HIV-Positive Teenager in Remission for 12 Years
Wednesday, 22 July, 2015
Some great news has emerged from the 2015 International Aids Society Conference in Canada this week, with a French teenager who was born with HIV having been in remission for 12 years - the longest on record for a person in her age group.
The female patient was treated with antiretroviral medication until six weeks of age, and at three months was treated with a combination of four HIV drugs for long-term infection control. At the age of six her parents stopped giving her the medications (reports are unsure as to why), and HIV-negative blood tests were returned a year later, prompting her doctors’ decision to trial the non-drug plan of care.
Twelve years later, she is still in remission and researchers are looking to pursue the emerging evidence that treatment of HIV early in their infection stage, or for those born with HIV: early in life.
"This case is clearly additional evidence of the powerful benefit of starting treatment as soon as possible," Nobel Prize-winning HIV researcher Francoise Barre-Sinoussi told Nature.

* **Information**:

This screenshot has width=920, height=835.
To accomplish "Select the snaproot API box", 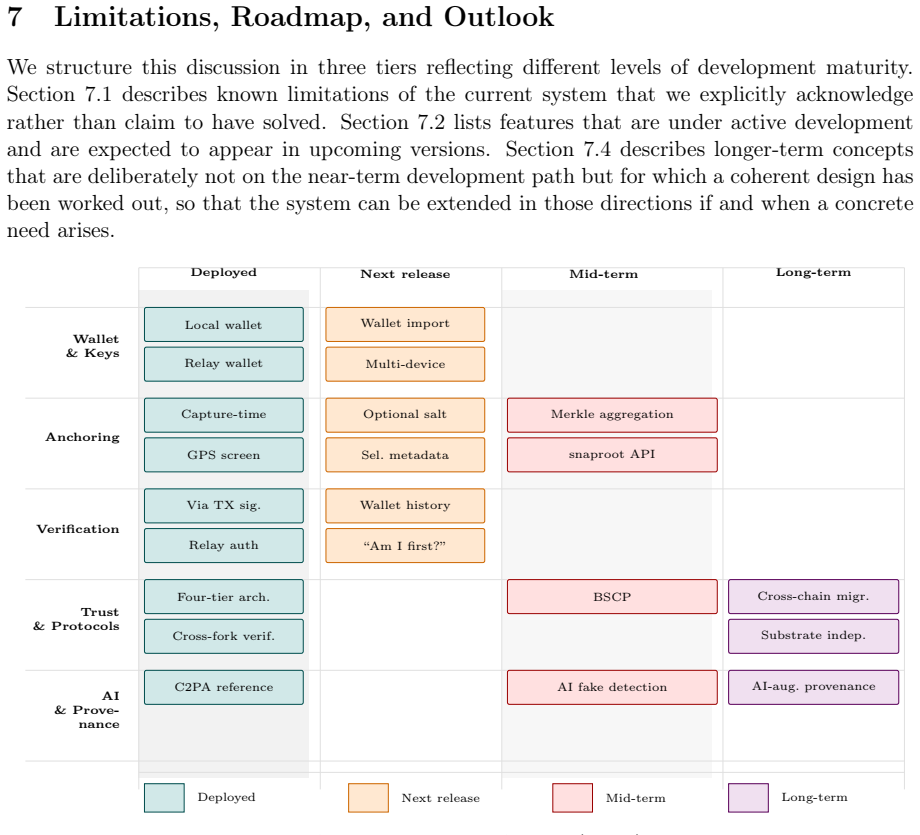I will point(612,455).
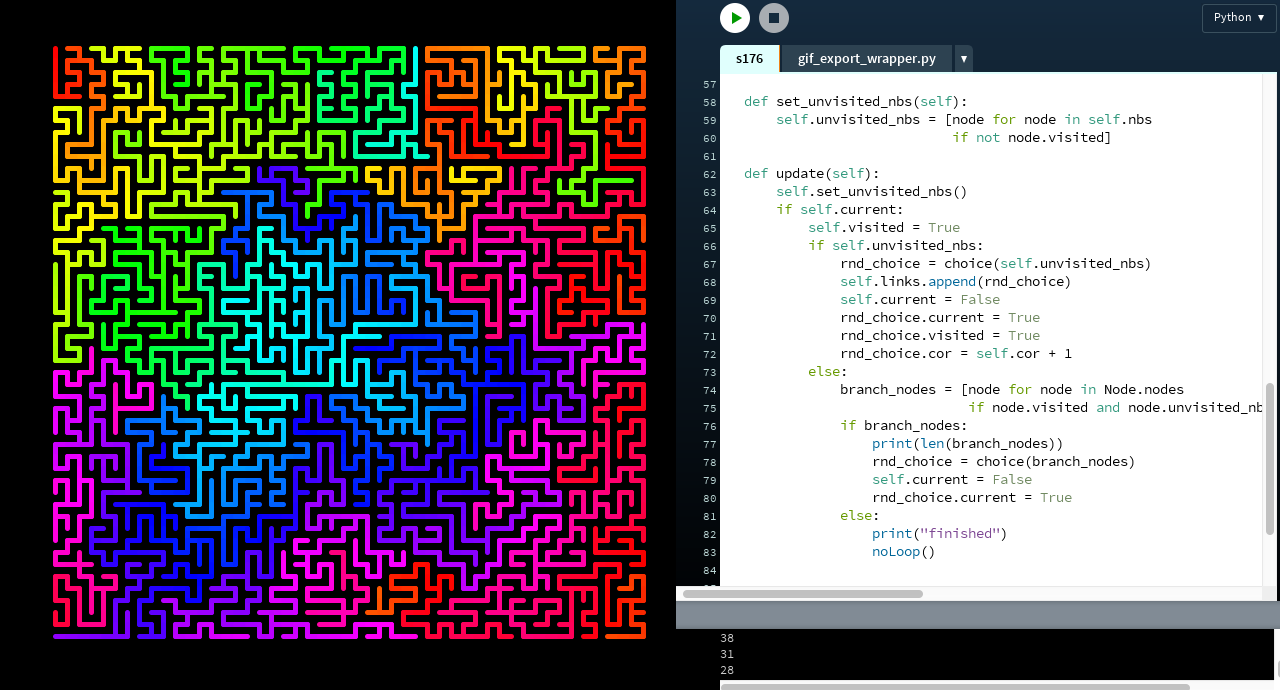Click the console output line showing 38
Image resolution: width=1280 pixels, height=690 pixels.
[x=727, y=638]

* **Questions to answer**:
1. In the article about the HIV-positive teenager, condense the paragraph beginning "The female patient was treated" into a short bulleted list that keeps its main facts.
2. According to the article about the HIV-positive teenager, at what age did her parents stop giving her the medications?
3. Write a continuation of the article about the HIV-positive teenager, starting after its final sentence.

* **Answers below**:
1.
- She received antiretroviral medication until she was six weeks old.
- At three months, she began a combination of four HIV drugs for long-term infection control.
- Her parents stopped her medications when she was six, for reasons the reports are unsure of.
- Her blood tests came back HIV-negative a year later.
- Her doctors then decided to trial a non-drug plan of care.

2. At the age of six.

3.
"What the field needs to do next to confirm this is real is to interrupt therapy in a controlled manner in a large number of individuals and see what happens," says Steve Deeks, professor of medicine at the University of California, San Francisco. His proposed trial of more than 100 HIV patients will monitor patients closely after their treatment ends, and put them back on medication at the first sign of the virus rebounding. The earliest results are expected by 2018.
This comes after confirmation in July from the World Health Organisation that Cuba has become the first country in the world to end mother-to-child transmission of HIV.